Parecía tenerlo todo para un destino feliz. Hijo único. Saludable, alto, fornido, agraciado. Nacido en La Habana en 1970, el entorno social presuntamente garantizado por el gobierno revolucionario no podía ser más propicio. Asistencia medico-hospitalaria gratuita, educación obligatoria y también gratuita. Sin niños de la calle, ni pequeños pregonando diarios ni lustrando zapatos. Con lo necesario para suplir las necesidades alimentarias; sin margen al despilfarro, pero sin la mordida del hambre que –según quienes han estado “afuera” y la prensa oficialista- flagela a más de medio mundo.
Sin embargo, desde que Omar Rivera Castañer comenzó a pensar y sentir por sí mismo, “algo” de la vida en Cuba le dejaba un mal sabor en el paladar de la conciencia.
Ese “algo” se tradujo en una citación urgente a su mamá, Lilia Castañer, por parte del claustro de profesores, pues el joven se mostraba renuente a asimilar la teoría política marxista, incluida de manera obligatoria en el Sistema Nacional de Enseñanza. Luego de este incidente, su rendimiento académico descendió en picada.
Siendo el marxismo-leninismo una asignatura básica, Rivera Castañer no pudo continuar sus estudios superiores, comenzando su vida laboral en el giro gastronómico.
Medida con la vara de la anuencia visceral, tenía garantizada una vida inmejorable, pero la sangre de Guamá, de Maceo y de Martí, le impedía disfrutar de una felicidad impuesta a punta de látigo y cepo, bajo la adusta mirada del comisario bolchevique. Salario garantizado, vivienda amplia y en buen estado, ropa, zapatos, grabadora de casetes, resultaron insuficientes para edulcorar la insipidez del paraíso del proletariado. Sin otro hobby que escuchar música, nada parecía faltarle para una vida material satisfactoria.
La Crisis de los Balseros ocasionó la primera perturbación en la placidez de sus hábitos hogareños. El síndrome evasionista, subyacente casi en cada cubano, estremeció la aletargada monotonía de la sociedad isleña. De manera inusitada, durante dos días Omar faltó a su hogar. Regresó huraño. Frustrado.

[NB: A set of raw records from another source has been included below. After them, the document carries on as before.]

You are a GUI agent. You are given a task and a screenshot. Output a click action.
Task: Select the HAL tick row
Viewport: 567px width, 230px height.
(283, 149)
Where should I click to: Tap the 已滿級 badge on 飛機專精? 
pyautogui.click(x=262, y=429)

En el año 2000, la “suerte” pareció sonreírle. Los ahorros familiares de toda la vida sufragaron los trámites y la coima para un espurio contrato laboral en España. A la próspera Europa llegó, creyendo haber dejado en Cuba un incierto destino. Madrid, La Coruña, Alicante, donde el clima y la esperanza de progreso aquietaron su paso.

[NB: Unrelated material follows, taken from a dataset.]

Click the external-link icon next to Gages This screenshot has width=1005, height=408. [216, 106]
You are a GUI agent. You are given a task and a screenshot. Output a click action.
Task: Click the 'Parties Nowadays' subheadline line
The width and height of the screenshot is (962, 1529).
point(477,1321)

Su nuevo destino, ilusorio y postizo, le deparó el encuentro con un cubano –José Luis González Soñora- llegado a la península mediante el ardid del matrimonio arreglado. Este coterráneo le propició conocer al súbdito español Juan Ángel Sirvent Seguí, quien devino en su hada madrina y arquitecto de su intuido bienestar ibérico.
Su hado no pudo ser más impredecible. Tanto su patrón, como los últimos que tuvieron contacto con él, se enredan en una madeja de versiones contradictorias a la hora de explicarle a Lilia Castañer el paradero de su hijo, uno más en la lista de desaparecidos en España.